29 thoughts on “Spiral of Anxiety and Fear”

      1. I have been reading a lot and trying to watch stuff to distract me. Obsessive thoughts are so hard to turn off though. It feels like they are still churning below the surface even when I am distracted. It is hard to explain 😦

        Liked by 1 person

  1. I was worried the whole process first with a work compensation claim against the military, a navy car caused a triple rollover, me.

    We are vulnerable when others decide our fate. It is a real concern.

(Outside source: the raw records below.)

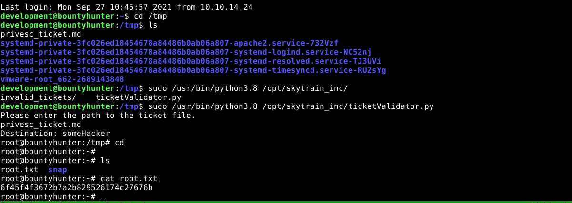Click the 'cat root.txt' command text

click(129, 179)
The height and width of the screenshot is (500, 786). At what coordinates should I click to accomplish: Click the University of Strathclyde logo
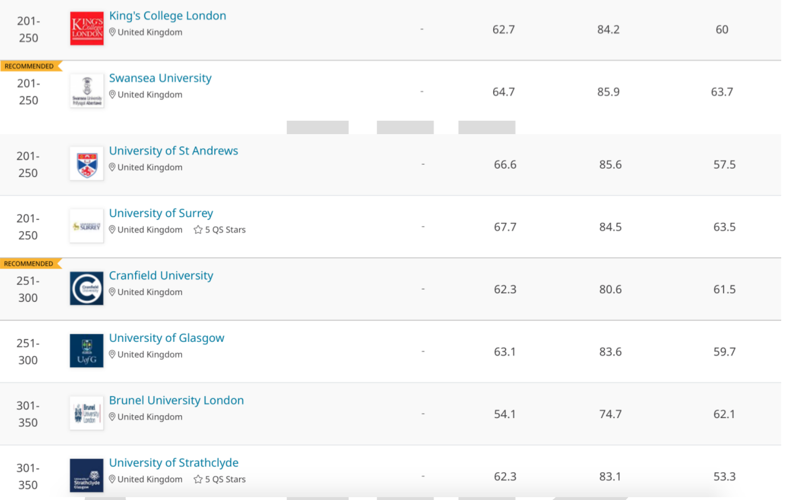87,475

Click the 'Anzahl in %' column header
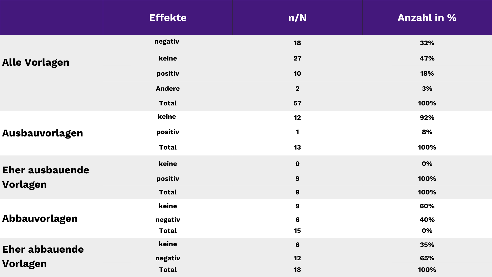427,18
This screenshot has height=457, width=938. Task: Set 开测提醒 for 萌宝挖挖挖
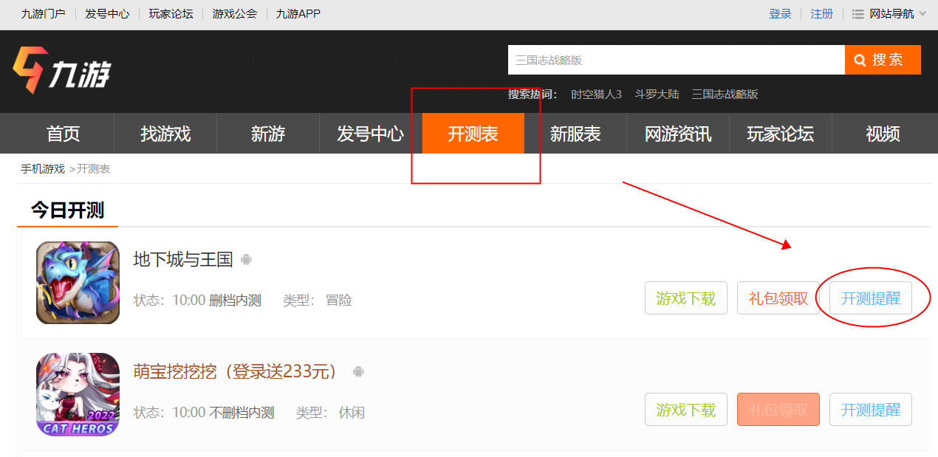[870, 410]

    Worrying does nothing but make it worse

    Keep your mind o choked, pay attention and meditated if you can.

    Strenuous Aerobic exercise can help a lot also

    Good luck

    Liked by 1 person

    1. Unfortunately strenuous aerobic exercise is out of the question due to my physical problems, sometimes I do visualize kick boxing though, even though I can’t do it, it feels good to imagine hitting and kicking things lol.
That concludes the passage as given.